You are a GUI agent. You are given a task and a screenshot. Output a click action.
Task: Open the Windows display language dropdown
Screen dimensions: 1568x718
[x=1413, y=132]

------------------------------

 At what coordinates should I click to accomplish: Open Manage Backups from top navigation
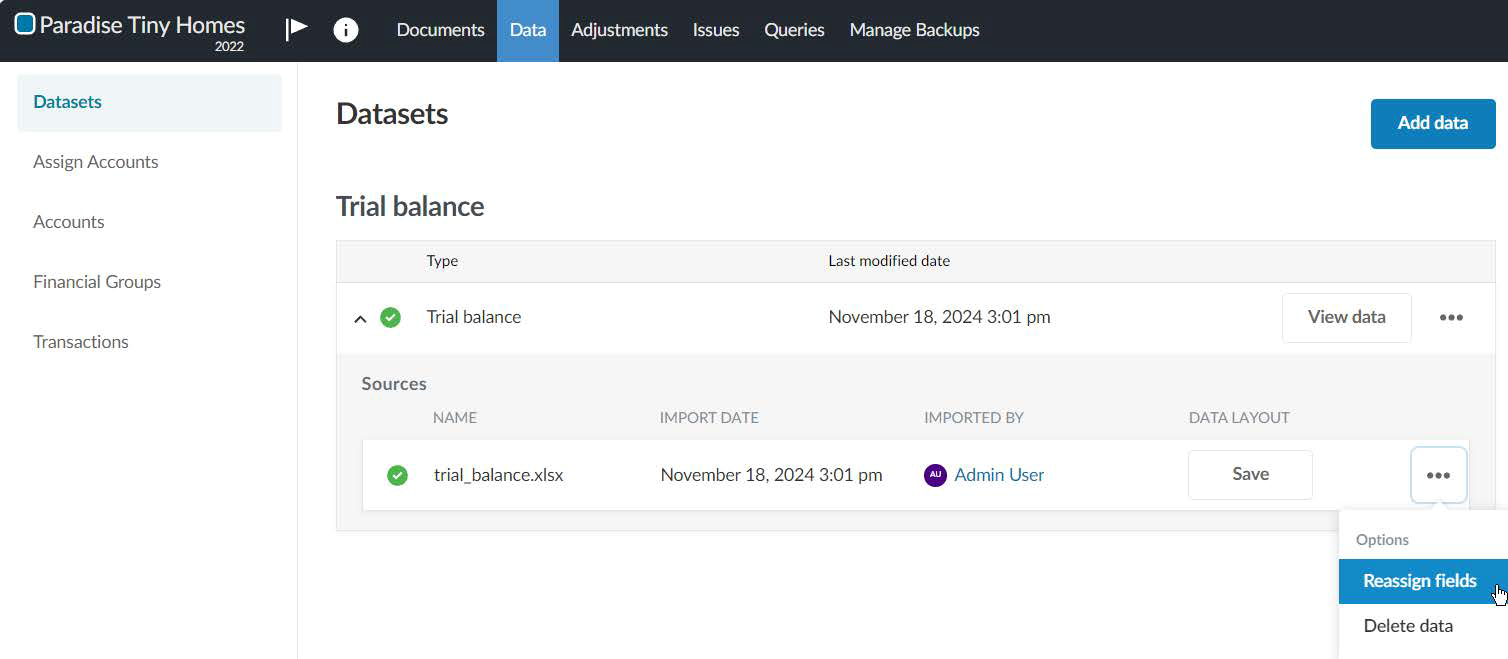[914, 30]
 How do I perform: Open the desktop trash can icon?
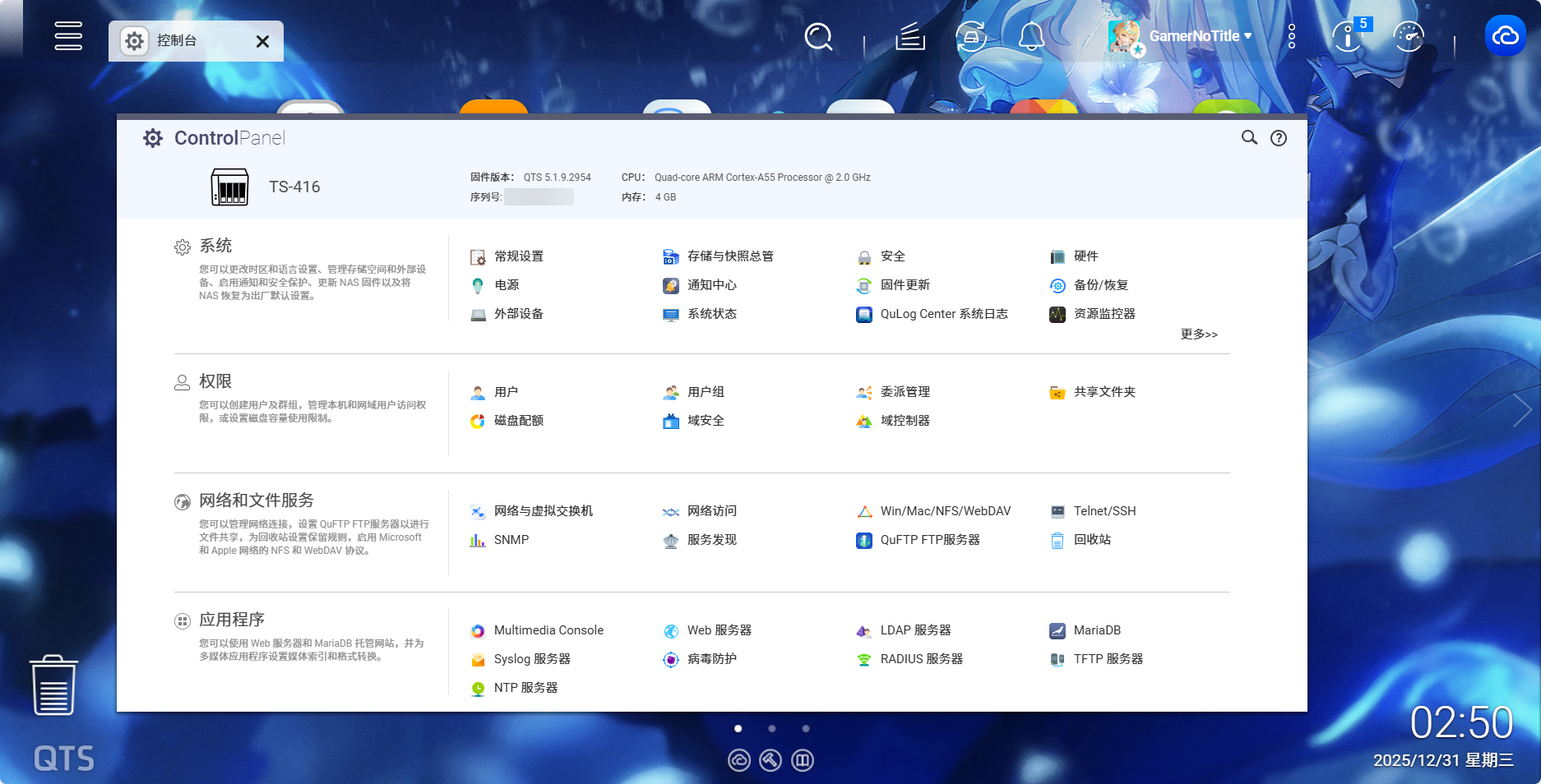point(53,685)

------------------------------

▶ [Given exercise]
Recast the rows starting with the line containing "You are a GUI" and going on through the line containing "[x=1413, y=132]" as a two-column CSV with the columns input and output. Each request's text goes in one quoted field and its answer in another, with line breaks turned into spaces.

▶ [Task output]
input,output
"You are a GUI agent. You are given a task and a screenshot. Output a click action. Task: Open the Windows display language dropdown Screen dimensions: 1568x718","[x=1413, y=132]"